Pausini commented on Bersani's interview a few days later, talking to la Repubblicas journalist Gino Castaldo: "He can tell whatever he wants, of course. But it looks strange because, when the album was released, he told that he liked the song very much. [...] Yes, I did it my way, but it's natural. I heard Bersani, and we cleared things up with each other, we are talking". She also added "The song became the opening theme of a South American telenovela, but I know that Bersani, during his concert, laughs on it, blaming it on me instead of recognizing me this merit.

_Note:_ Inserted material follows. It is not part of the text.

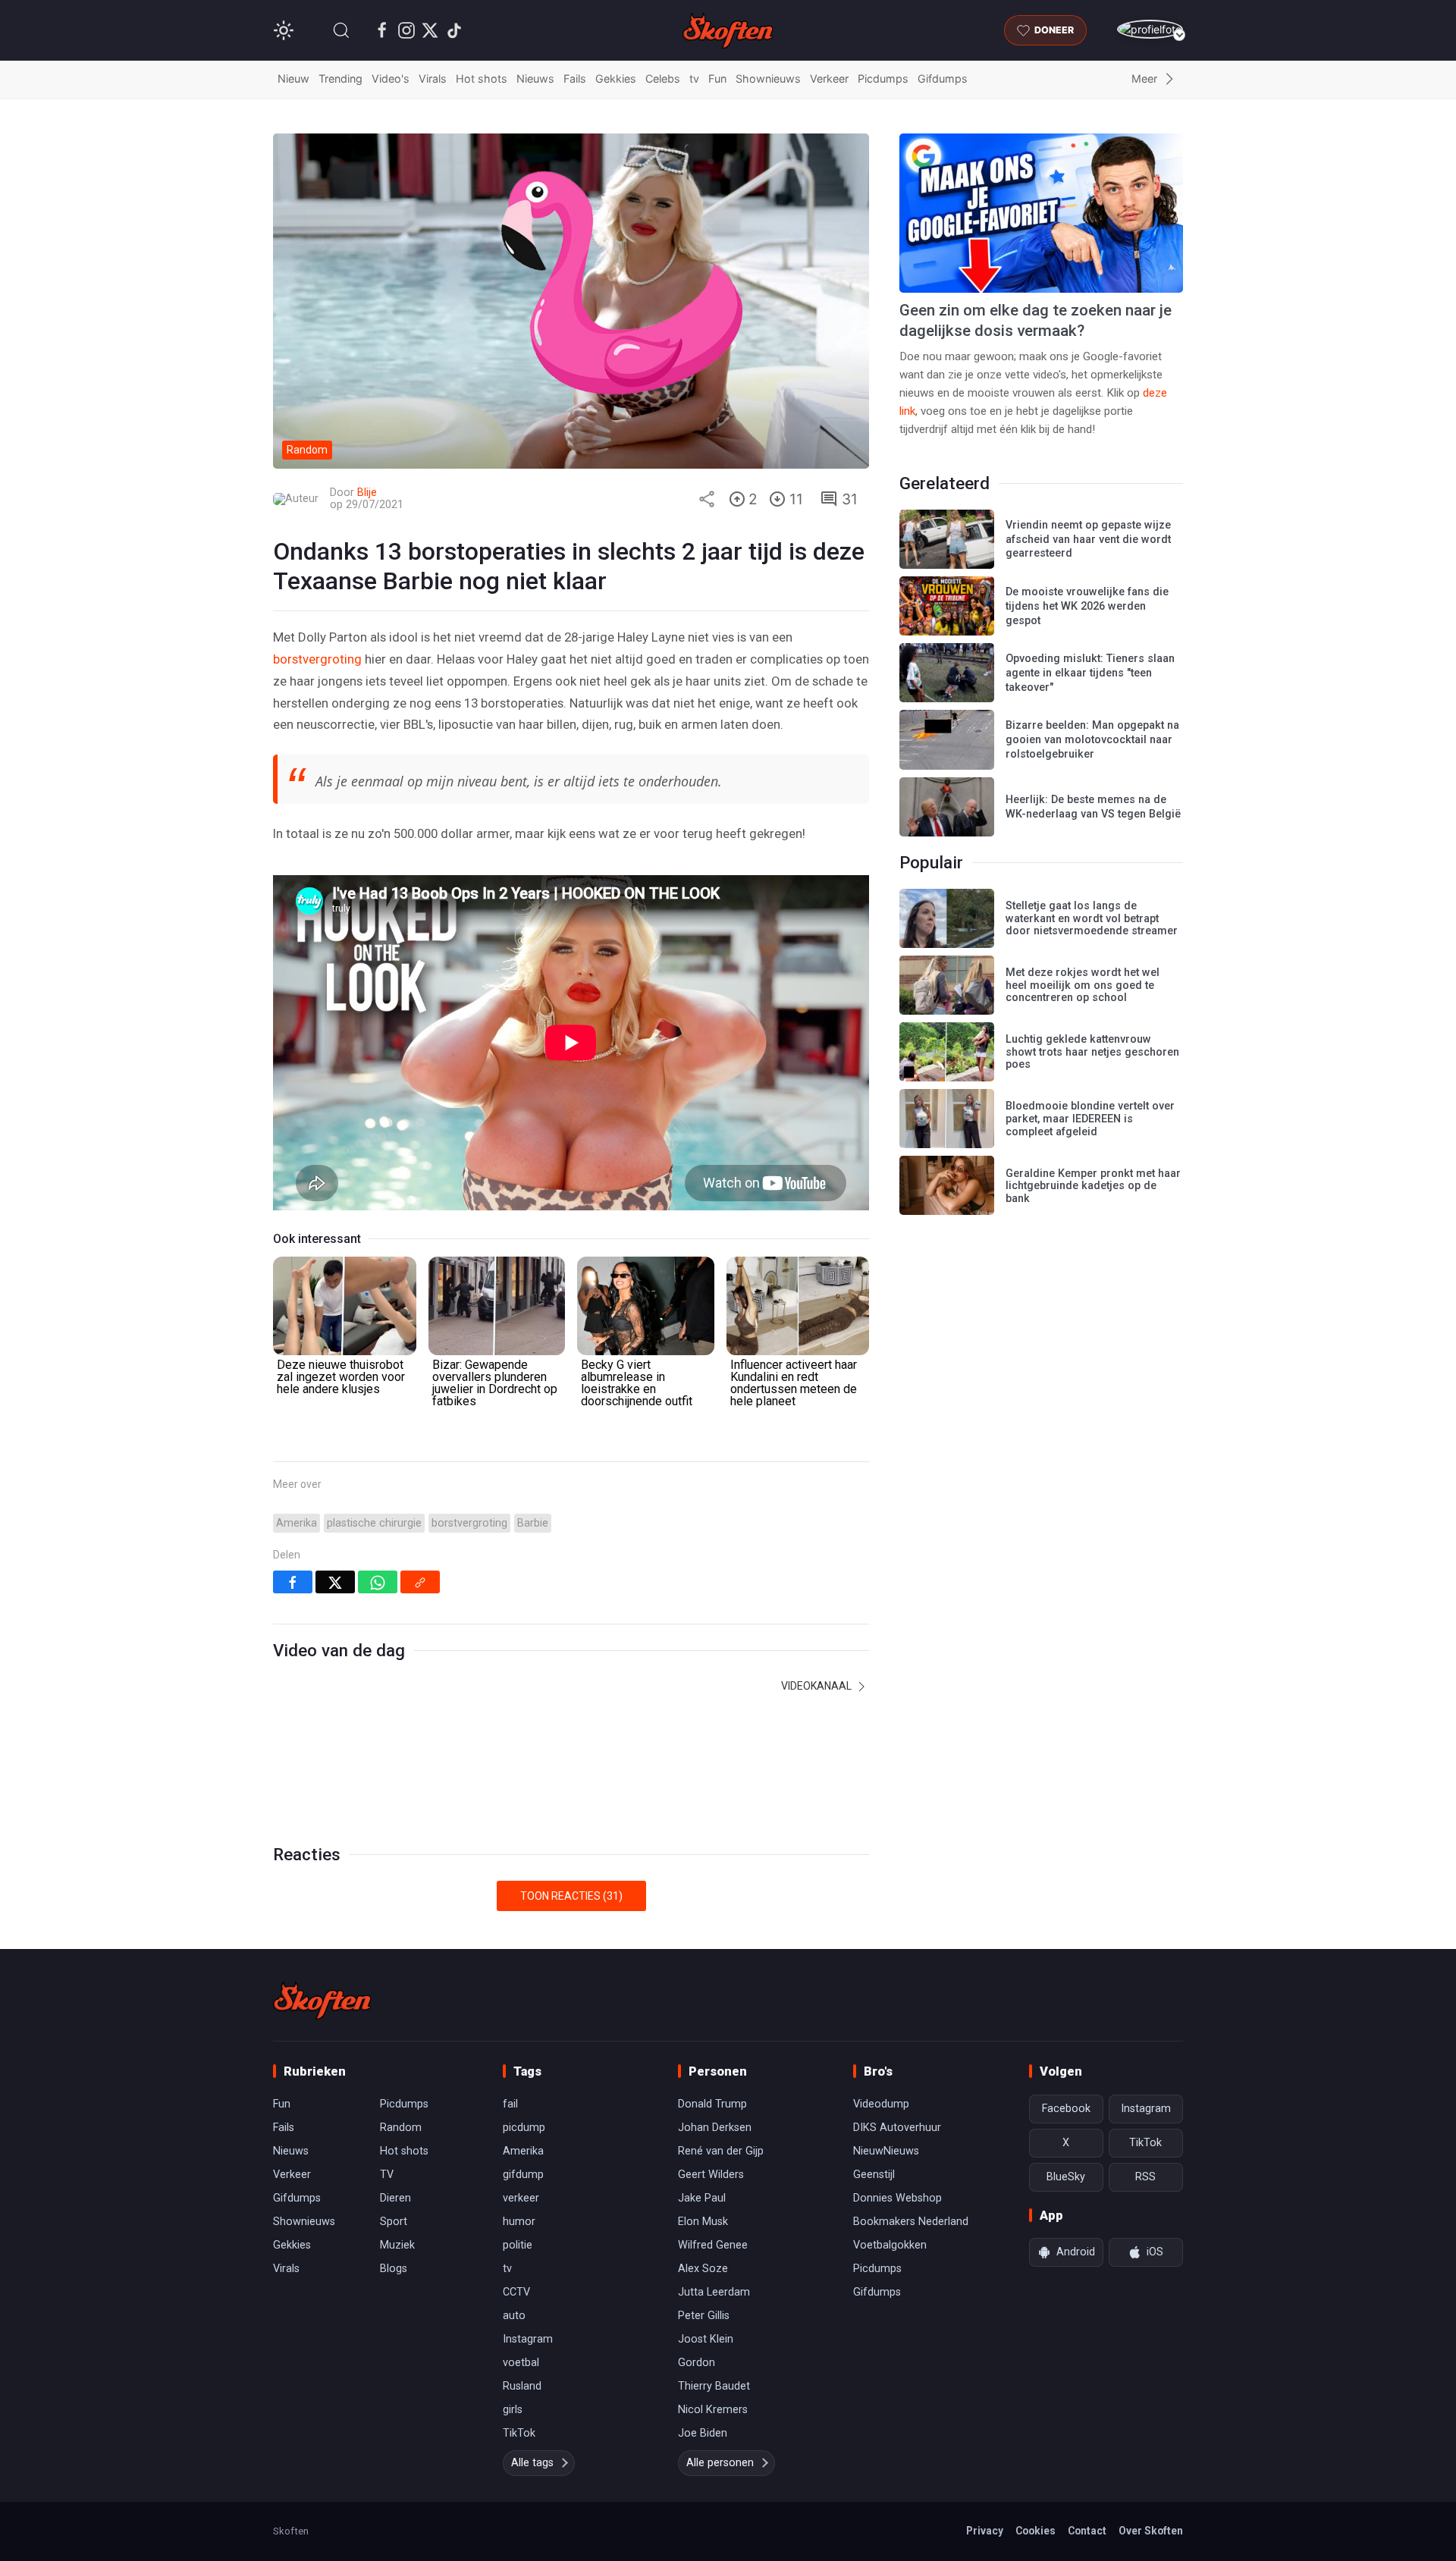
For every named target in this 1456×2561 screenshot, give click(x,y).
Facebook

But it's strange, because when a song is chosen as the theme for a TV programme, it is necessary to have the consensus from the author". Bersani later commented that he was criticizing the choices of promotion strategies and arrangement made by Pausini's staff, and not her rendition of the song, adding that "journalists want to see blood whatever it takes, but I don't want to play that game".

===Track listing===
- Digital download – "Spaccacuore" (2007)
1. "Spaccacuore" – 4:09

- Digital download – "Dispárame, dispara" (2007)
2. "Dispárame, dispara" – 4:09

===Personnel===

- Music credits
- John Beasley – piano, keyboards
- Paul Bushnell – bass
- Vinnie Colaiuta – drums
- Samuele Dessì – guitar
- Giancarlo Di Maria – string arrangement
- Bruce Dukow – concert master
- Suzie Katayama – string contractor
- Michael Landau – guitar
- Raphael Padilla – percussions
- Laura Pausini – vocals
- Celso Valli – string arrangement, string director
- Daniel Vuletic – programming, guitar, piano, keyboards, backing vocals, arrangement, string arrangement

- Production credits
- Marco Borsatti – engineer
- Samuele Dessì – pre-producer
- Nicola Fantozzi – assistant
- Matt Serrecchio – assistant
- Francesco Luzzi – mixing
- Laura Pausini – producer
- Luca Pellegrini – assistant
- Saverio Principi – engineer
- Tom Syrowsky – assistant
- Michael Tacci – engineer
- Daniel Vuletic – pre-producer, producer

===Charts===

| Chart (2007) | Peak position |
|---|---|
| Italy Airplay (Music Control) | 4 |
| Italy Digital Downloads (FIMI) | 14 |

==Other cover versions==
The song was covered in 1997 by Paola Turci for the album Oltre le nuvole, entirely composed of covers. Massimo Ranieri also recorded a cover of the song, including it in his album Canzoni in corso, released in 1997.